Henrique Fernandes é gaiteiro e palheteiro, ou seja, um construtor de palhetas para gaitas de fole que trabalha em Sendim, em Miranda do Douro, dedicando-se a construir estas pequenas peças feitas a partir de cana, para alcançar um degerminado som debitado pela gaita de fole, ao gosto de cada gaiteiro. Por este motivo é importante ter conhecimentos, uma técnica apurada, mãos habilidosas, um sopro forte e um ouvido sensível.
Estes tempos de pandemia, provocada pelo novo coronavírus, levaram o palheteiro do Planalto Mirandesa, que manufatura palhetas "únicas" que são utilizados por "muitos" gaiteiros de vários pontos do país e de Espanha, a desenvolver técnicas e equipamentos utilizadas no fabrico das mesmas para proteção contra a covid-19.
"Tive de reajustar-me e adaptar-me à construção das palhetas. Há todo um processo de construção destes elementos que me obrigou, em determinadas fazes do fabrico, tais como o corte e medidas das matérias-primas, a utilizar uma mistura de lixívia e álcool para a desinfestação dos manteriais utilizados, como o metal, a cana e o fio, para que ficassem devidamente limpos", explicou à Lusa o artesão.
Henrique Fernandes adianta que todo trabalho manual é feito utilizando dois pares de luvas de látex em cada mão, para não perder a sensibilidade e manter a máxima higiene possível durante o fabrico desta peça tão sensível para as gaitas de fole.
Contudo, outros desafios se colocaram ao artesão, como o processo de calibragem das palhetas para a afinação do seu timbre, em que é utilizados um "soprete" com um manómetro, para indicar pressão certa e havia que colocar a boca neste aparelho.
"Com este equipamento visualizava a pressão que o ponteiro da gaita de fole exercia sobre a palheta para haver um equilibro sonoro. Inicialmente, usei um sistema de sopro indireto com um pequeno filtro que passava para esse soprete e cheguei à conclusão de que era rudimentar", concluiu Henrique Fernandes.
Como a necessidade aguça o engenho, o artesão depressa descobriu outra forma de contornar o obstáculo e "inventou" uma espécie de "aparelho" para medir a pressão nas palhetas, com recurso a uma bomba para encher pneus da bicicletas, e resultou.
"Como temos uma alavanca que faz pressão que depois é direcionada para o sítio onde encaixa a palheta no ponteiro de sopro, ou no 'palhão' da ronco da gaita de fole, ficam as medidas certas e deixo de fazer sopro direto pera esta peça", explicou à Lusa o artesão.

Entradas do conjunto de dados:

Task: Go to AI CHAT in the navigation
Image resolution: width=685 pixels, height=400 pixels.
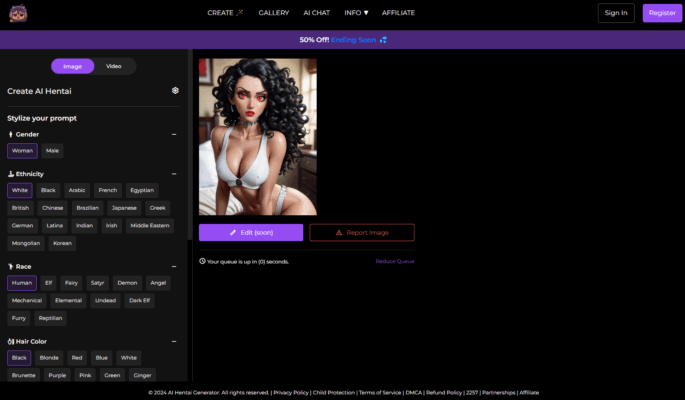Action: [x=316, y=13]
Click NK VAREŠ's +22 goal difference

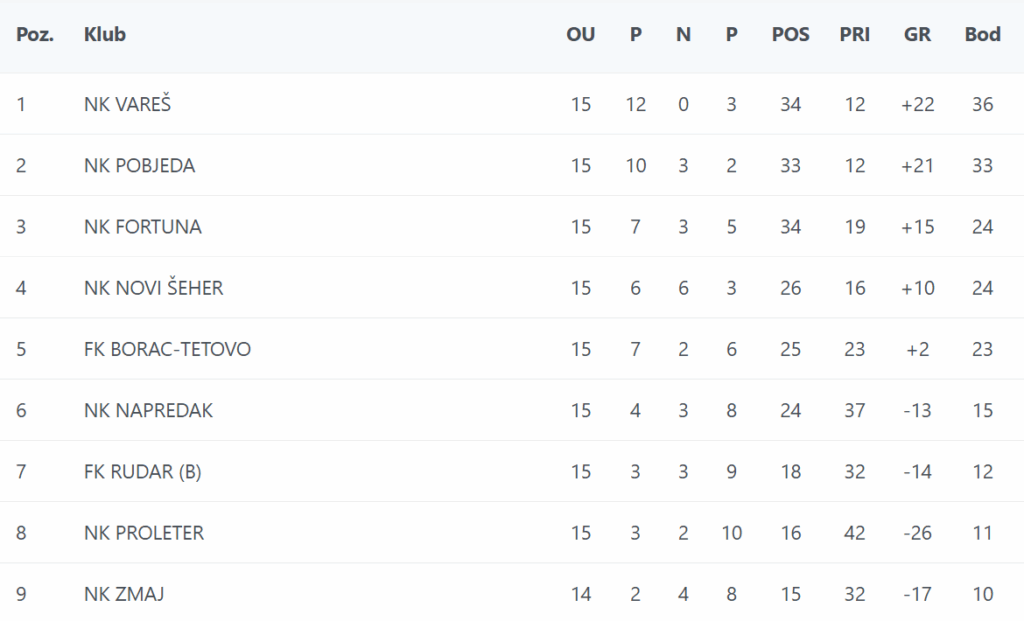pyautogui.click(x=917, y=104)
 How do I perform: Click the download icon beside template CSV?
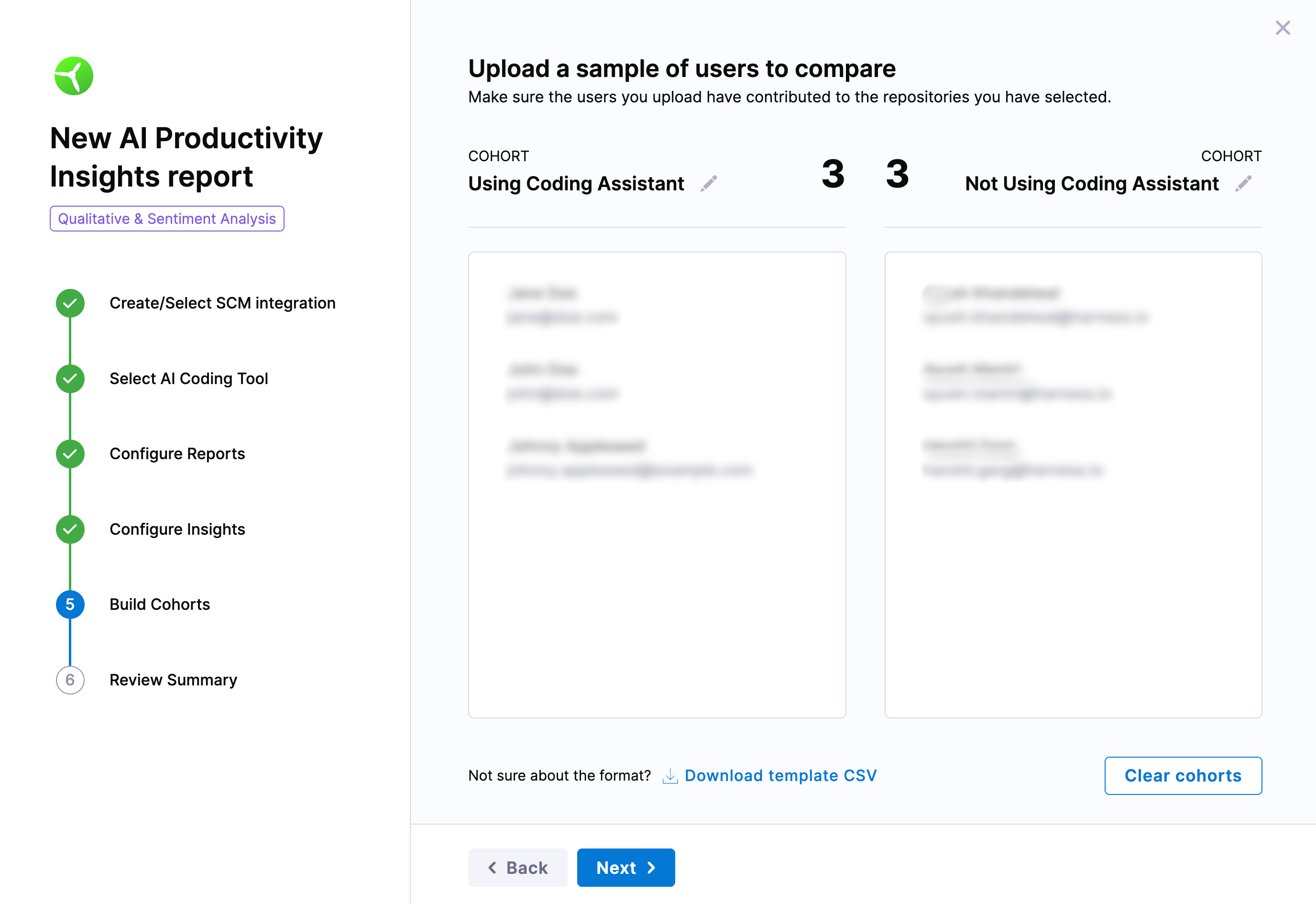pyautogui.click(x=670, y=775)
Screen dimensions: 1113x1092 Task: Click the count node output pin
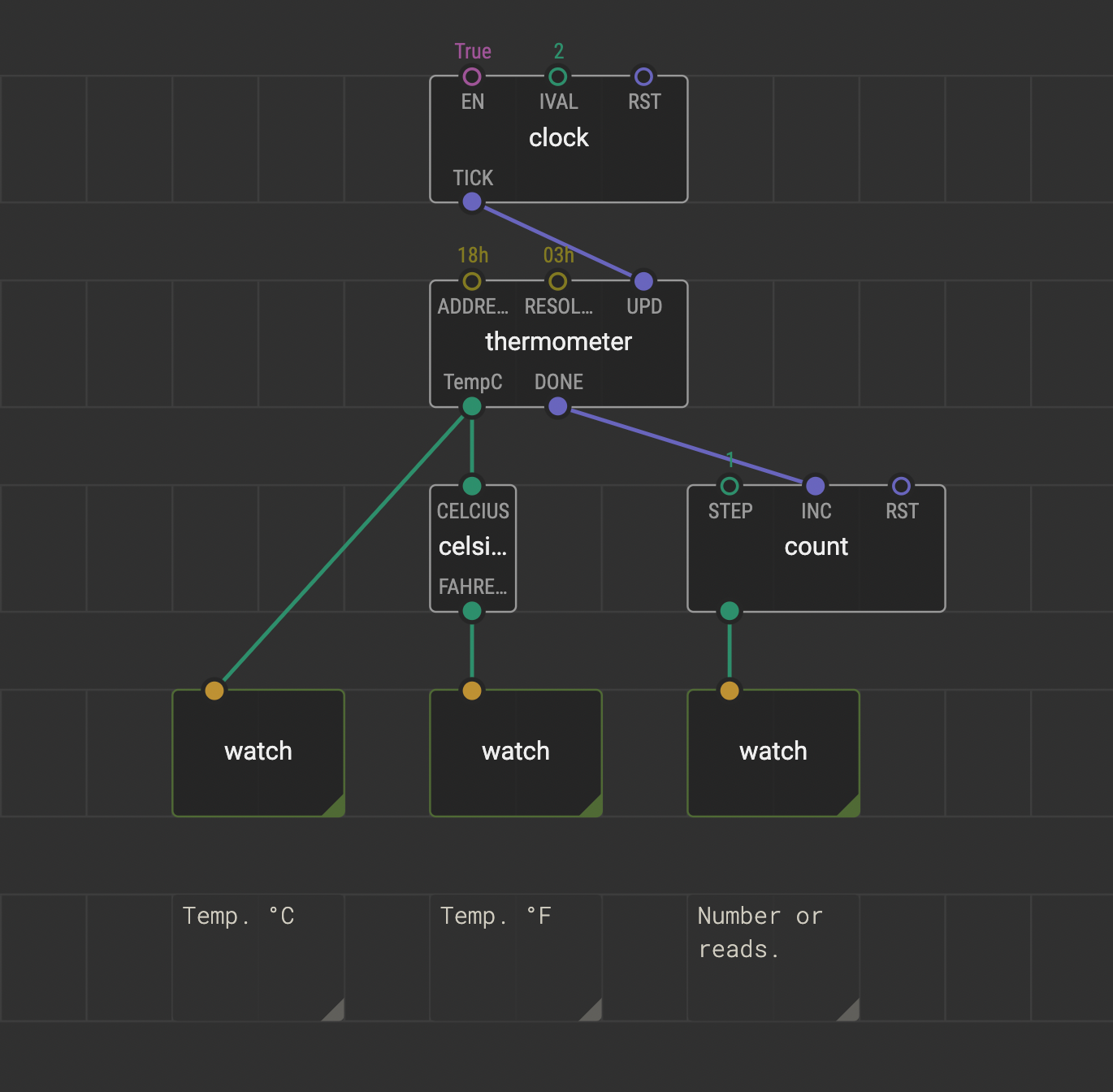(730, 611)
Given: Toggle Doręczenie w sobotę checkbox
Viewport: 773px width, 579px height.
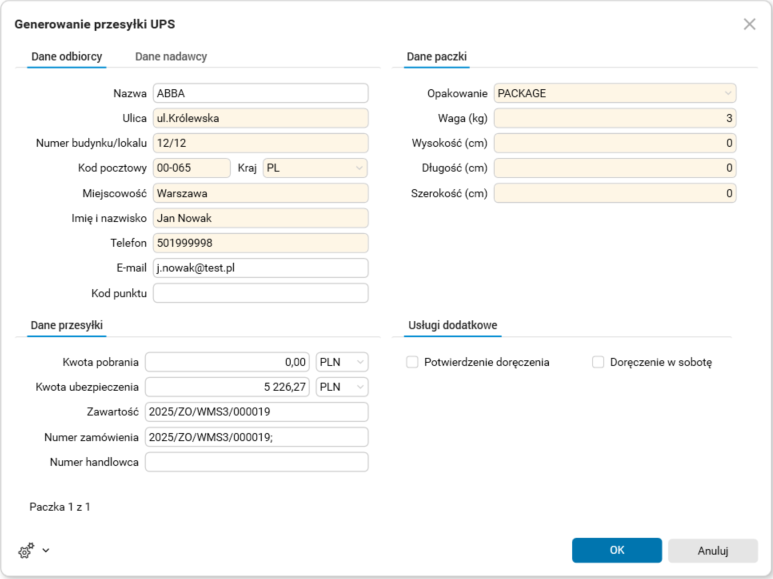Looking at the screenshot, I should coord(598,362).
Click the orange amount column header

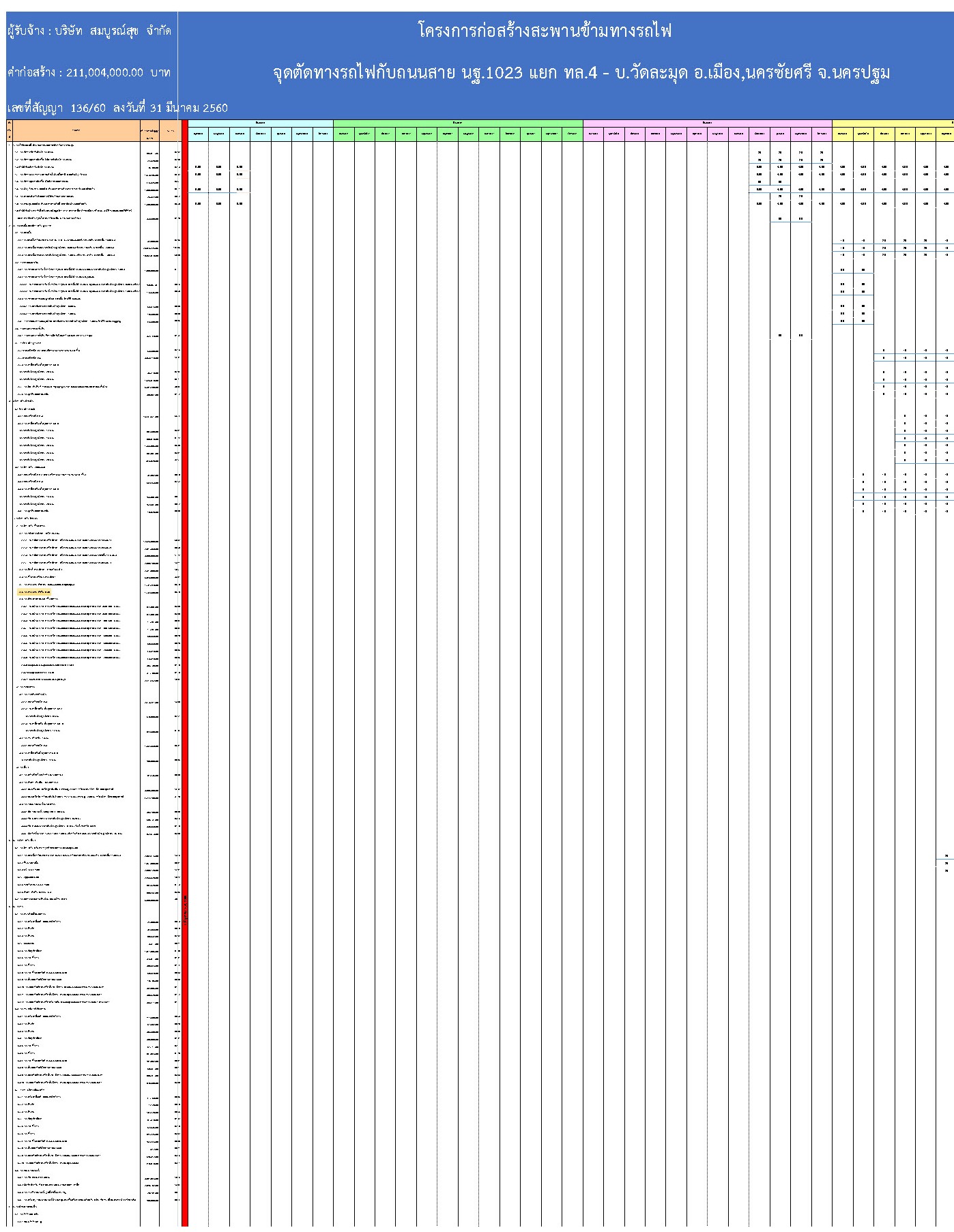click(149, 130)
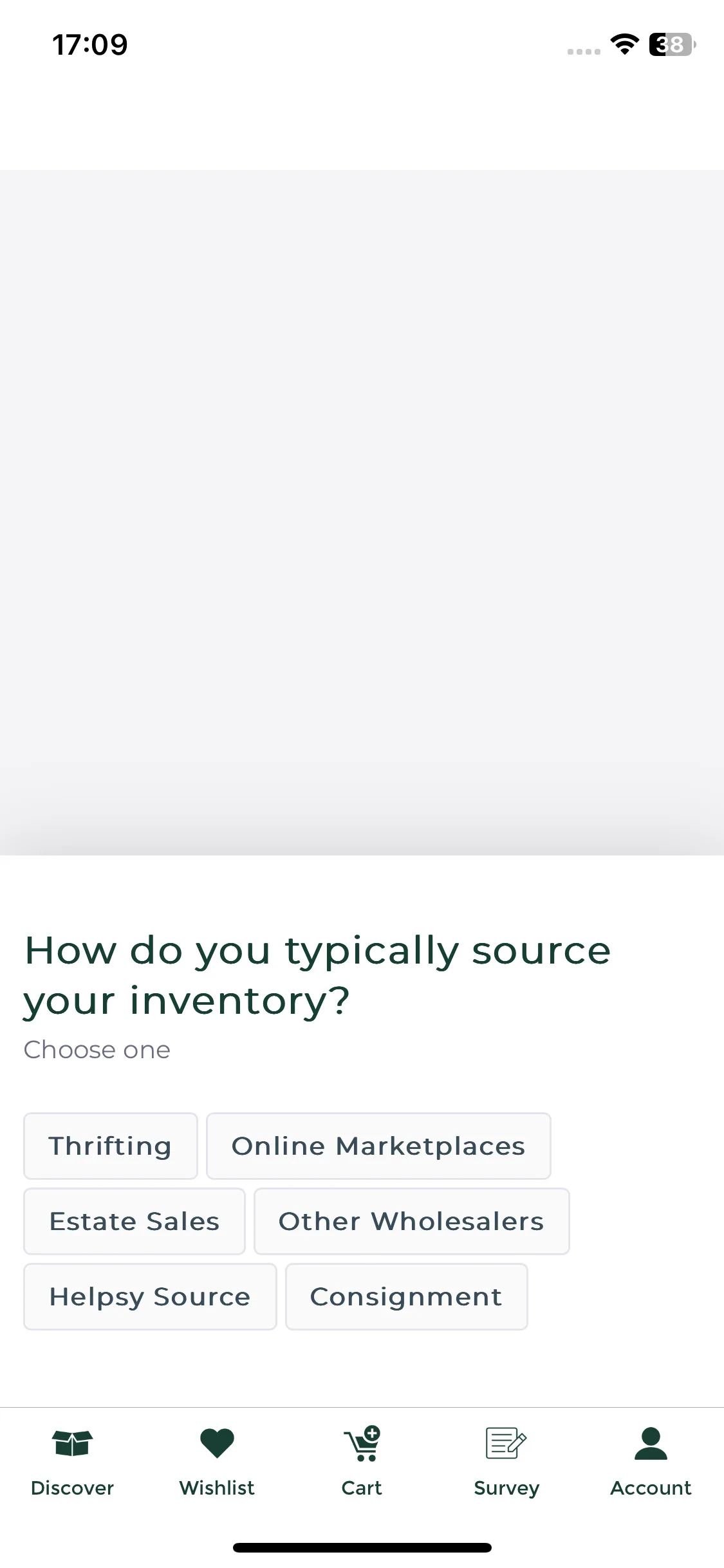Select the Consignment option
The height and width of the screenshot is (1568, 724).
tap(406, 1296)
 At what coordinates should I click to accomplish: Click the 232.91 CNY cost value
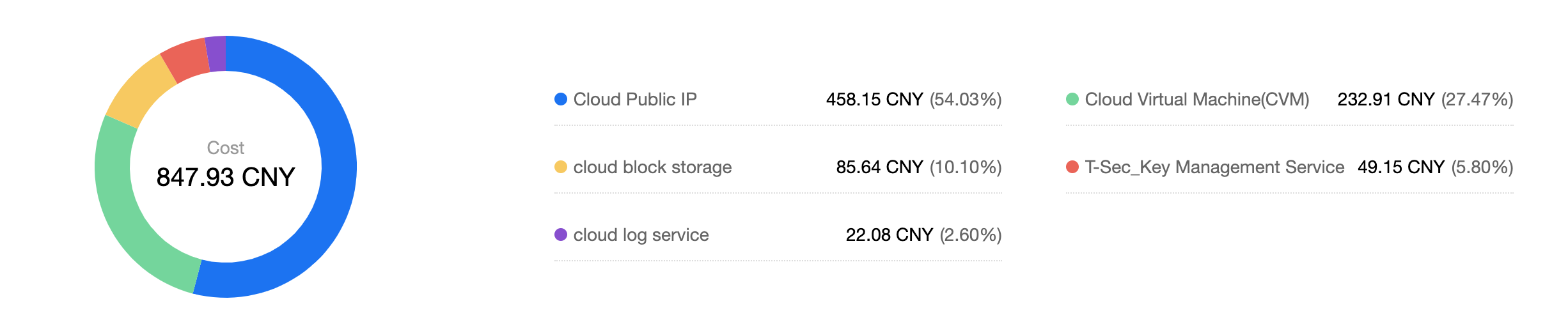tap(1386, 99)
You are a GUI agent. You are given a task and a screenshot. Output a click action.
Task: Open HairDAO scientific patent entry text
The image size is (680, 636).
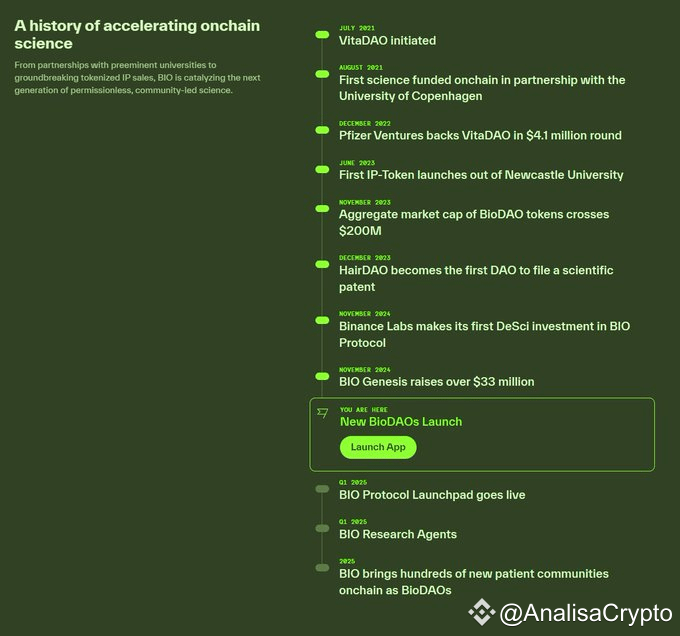tap(476, 278)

Tarefa 1: No excerto sobre o palheteiro de Sendim, quantos pares de luvas de látex usa o artesão em cada mão durante o trabalho manual?
Tarefa 2: Prossiga o texto sobre o palheteiro de Sendim a partir da última frase apresentada.
O material provém de outra fonte.

Resposta 1: Usa dois pares de luvas de látex em cada mão.

Resposta 2:
No campo das vendas de palhetas, as encomendas reduziram muito porque foram cancelados muitos eventos culturais onde a gaita de fole era presença obrigatória, como feiras medievais ou arruadas pelas localidades em tempo de festas populares.
"Com estes cancelamentos, tem havido pouca procura de palhetas. Esperamos que melhores tempos venham", afiançou o gaiteiro e artesão.
Por seu lado, Célio Pires, um dos construtores de gaitas de fole mais requisitados do Nordeste Transmontano, também tomou medidas de contenção relativas à propagação da covid-19.
"Entrego sempre a gaitas de fole na rua com as devidas distâncias recomendadas e limpo as gaitas [de fole] com um produto desinfetante. Depois, cada tocador sabe os procedimentos que tem de fazer", explicou o artesão e instrumentista
No campo das encomendas, desde os meados de março que o construtor deixou de ter pedidos para a construção de novas gaitas de fole. As que foram feitas antes, os seus futuros tocadores pedem tempo paras as poderem levantar e pagar.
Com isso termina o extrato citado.